One of the things that annoys me most about the Netherlands is the Dutch attitude with food. The Dutch seem to think that food is something that should be cheap, fast, soft to the bite (why??), unsalted, and should not assault your senses with any discernible taste.
- Most bread in the Netherlands is extremely soft and can be squeezed into 5% of its initial volume with your thumb, if you are in a bad mood. It has no crust, no taste and transmits sadness and depression. I miss good bread so much that I nearly start crying when I get it somewhere.
- Typical lunch of the average Dutch person (and I don’t mean children whose parents have left them alone for a day): 1 slice of bread covered with Nutella. 2 slices of bread covered with peanut butter. A glass of milk.
- Lunches that are typically offered at workshops in Dutch Universities consist of: Sandwich containing 2 slices of industrial, tasteless cheese or sandwich containing bright red slices of
pressed garbagemeat. Forget about a salad leave, a pickle or anything alike in the sandwich. A bowl of instant soup that makes you gag if you want to eat it twice in the same week. Milk and Sourmilk. Upon realizing that this is all that they’re going to get, foreign visitor usually get an sad, empty expression in their eyes. Questioningly they look for the faces of the Dutch people around them. Those do not find anything wrong and happily squeeze the food in their mouths without any expression of distaste or pleasure in their faces, as if they were refueling cars.
- “Good” Dutch restaurants are very tastefully decorated, with beautifully set out tables, heavy leather-bound menues, candles.
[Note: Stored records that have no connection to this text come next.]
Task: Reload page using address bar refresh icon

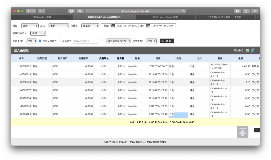Action: click(183, 11)
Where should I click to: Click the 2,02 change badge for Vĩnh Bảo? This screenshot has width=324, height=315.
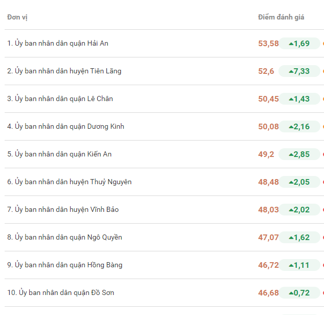tap(299, 210)
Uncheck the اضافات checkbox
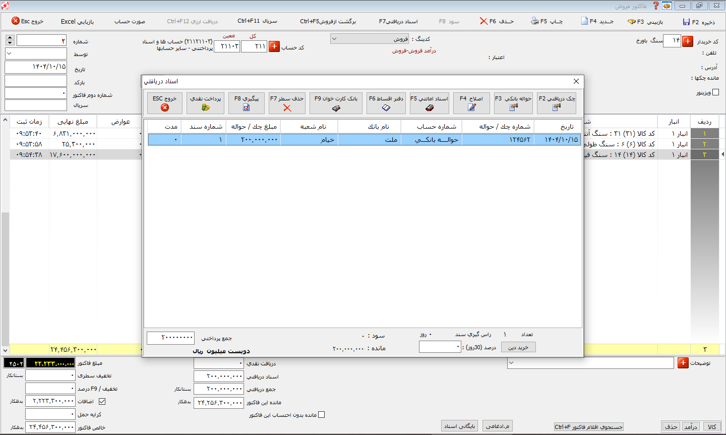Image resolution: width=726 pixels, height=435 pixels. click(102, 402)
The main course sounds good, costs 25 Euros and arrives beautifully arranged on your plate. Happily, you take the first bite. Is this possible? They forgot to salt the fish? Oh, they also forgot to salt the risotto. And apparently they also forgot to add wine or cheese to the risotto. Incredulously, you add plenty of salt and pepper. Only that is doesn’t help. The food has negative saltiness and so little aroma that it stays bland whatever you do until the point you have oversalted it. In the background, the waiter folds a napkin into a cruise ship.
- Then there are the “young” places, like a bio-organic ‘baked potato place’ with a retro-logo and understatement decor. You think here you find find some dedication to food, some passion, a well-travelled young chef. And how the heck they will mess up a baked potato? Here’s how: First, by all means, let the potato cool. Then smash the inside of the poor patato, leaving only the crust intact and mix it with *something* that annihilates the subtle taste of the baked potato to nothing (I think the something is some sort of cream substitute). Then reheat the baked potato only partially in the microwave before serving it, so that you get *cold tasteless mashed potato* inside the shell of what was once a proud baked potato. With this, you get a completely free interpretation of what was advertised as ‘cole slaw’ on the menu, which does not contain any of the usual ingredients, but instead cucumber, and has no taste whatsoever, or alternatively tsatskiki without any garlic or, for that matter, cucumber. Come on. Even the British can do baked potato.
I am ready for another business trip to Italy.